The top trends mentioned in the report focus on three themes: value creation, human centricity, and industry change. First, the report predicts that the industry will see increased value creation (which involves working to make sure data and related insights reach all across the product lifecycle to innovate and generate greater value for all stakeholders), covering the following:
- Appropriate acceleration in clinical development: according to the report, acceleration in the coming months will be driven by innovative study design and execution, real-world data (RWD) engines, flexible decentralized engagement, and dynamic contracting.
- Engagement optimization loop: emerging commercial models, the report holds, will consist of two primary dimensions: human and digital, and players will use omnichannel engagement to both elevate human interactions and deliver insights on how and when to act most efficiently.
- Patient-powered design: increasing integration of the patient voice will narrow the long-standing gap between patients and industry professionals, according to the Syneos report.

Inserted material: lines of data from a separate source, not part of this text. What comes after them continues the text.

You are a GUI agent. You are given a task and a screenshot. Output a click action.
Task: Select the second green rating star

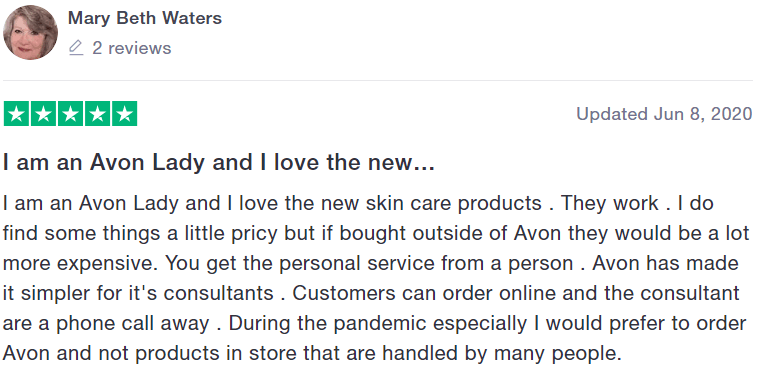click(44, 114)
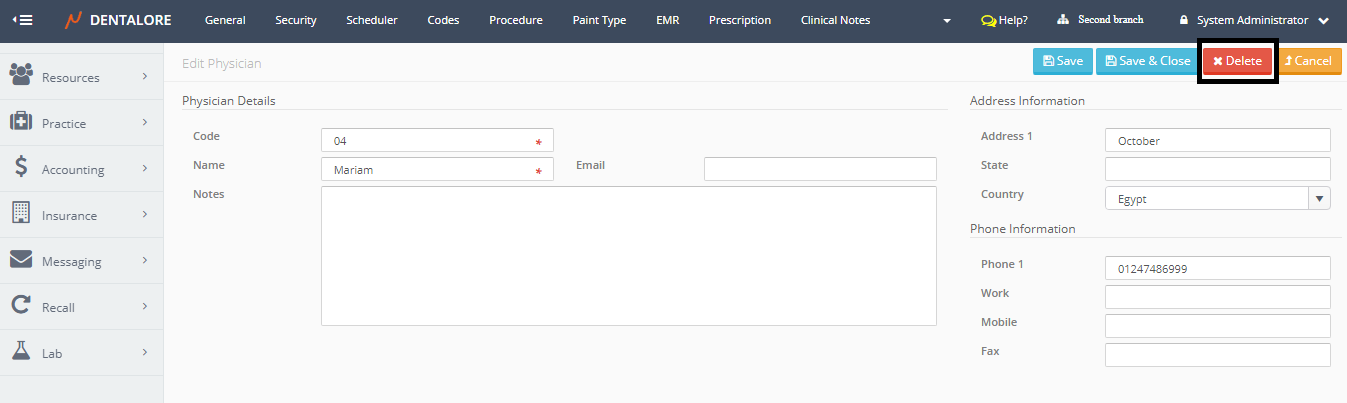The image size is (1347, 403).
Task: Open the Country dropdown arrow
Action: [1320, 198]
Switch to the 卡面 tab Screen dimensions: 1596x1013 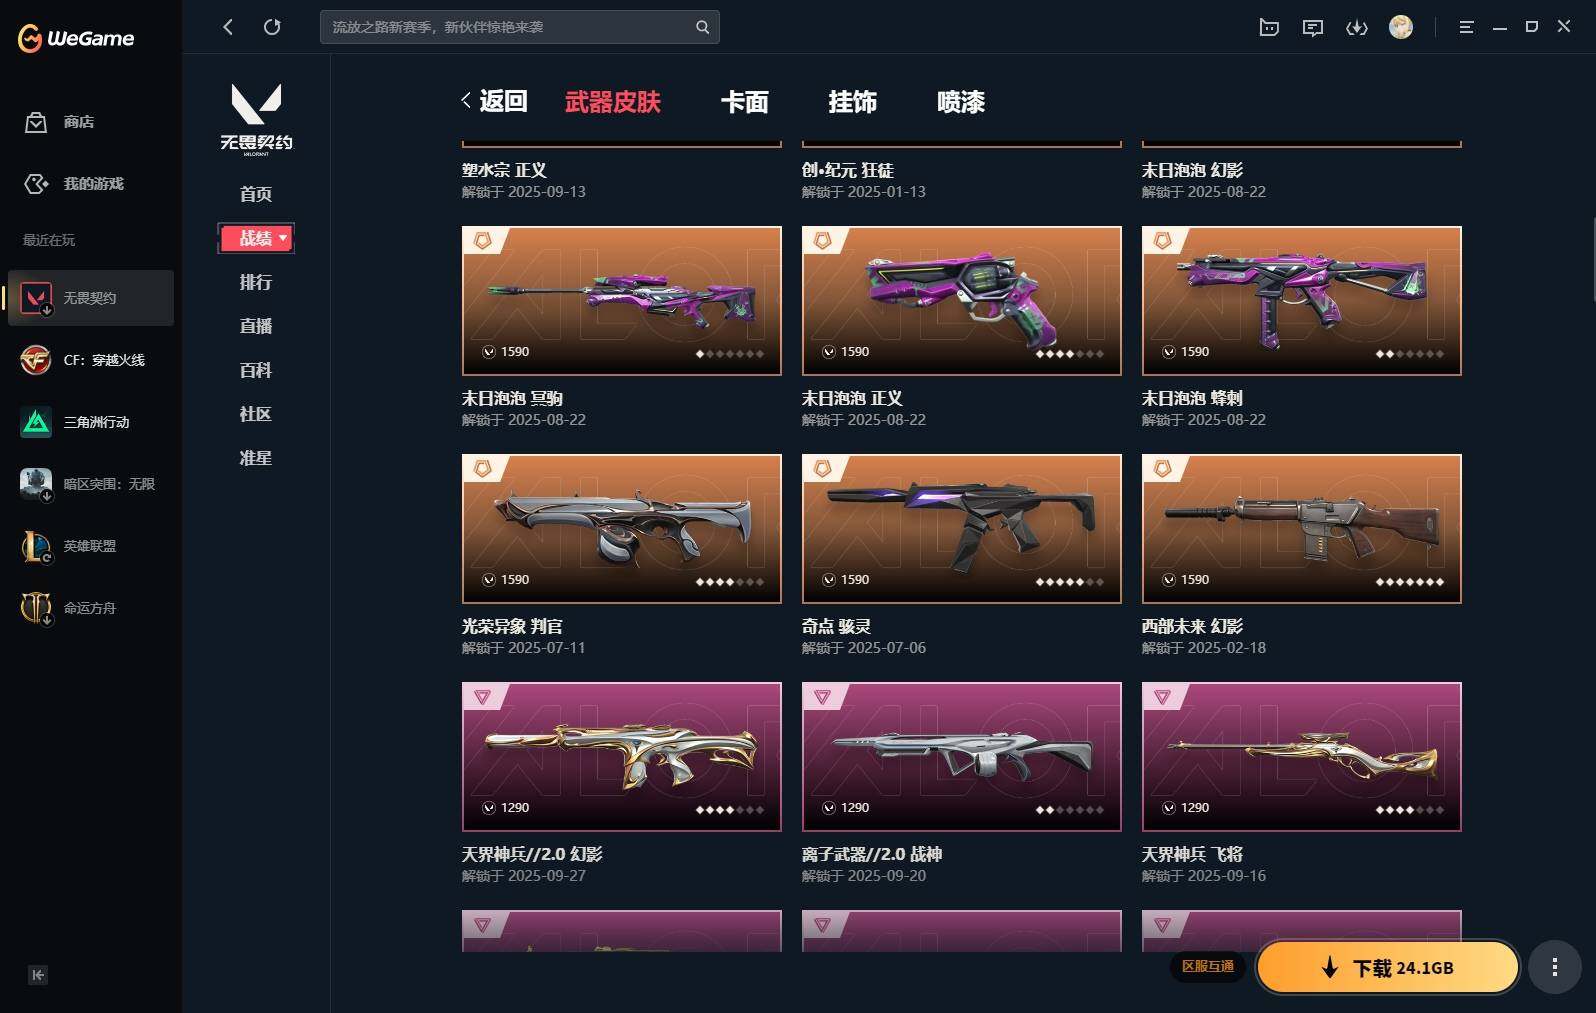[x=745, y=101]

Aspects of human centricity (which is prioritizing personal relationships and enhancing with tech-enabled insights), will include:
- Changing customer interface: the report advises looking for important disruptions in how important stakeholders engage with each other; these include a newly hybrid field, changing roles for clinical research associates (CRAs), new paths to recruitment, and simplification of the complex.
- Engaging burned-out healthcare professionals: while people working in this field were already exhausted before the pandemic, the effects of COVID-19 have complicated the situation even more, according to Syneos, changing the way they need to be engaged with. Burned-Out Healthcare Professional
- High talent expectations: after a period of unprecedented hiring, many organizations now are short-staffed, changing expectations about employees, and expectations placed on them.
- Personal, tailored, and possible: Syneos reports in a recent company study, industry leaders rate their use of modern customer engagement and omnichannel infrastructure at 6/10—better than before the pandemic; company leaders expect this trend to continue in 2022.
Also, in the area of industry change, the report authors expect the field to step up to deal with social policy public health directly, leading by example for other areas of innovation.
- Urgency for representation: increasing DE&I within the industry will become an even more critical priority, Syneos anticipates.
- Pharma industry reputation: the brightening of the pharmaceutical industry’s reputation (thanks to its rapid COVID-19 response) and waning trust in government to deliver solutions likely will drive a need to maintain and increase the reputation, according to the report.
- Dynamic market: Syneos holds that, after years of being responsive and reactive, biopharma will take the lead; this could include leveraging new levels of funding, coming up with novel resourcing models and partners, new global centers of excellence, and more.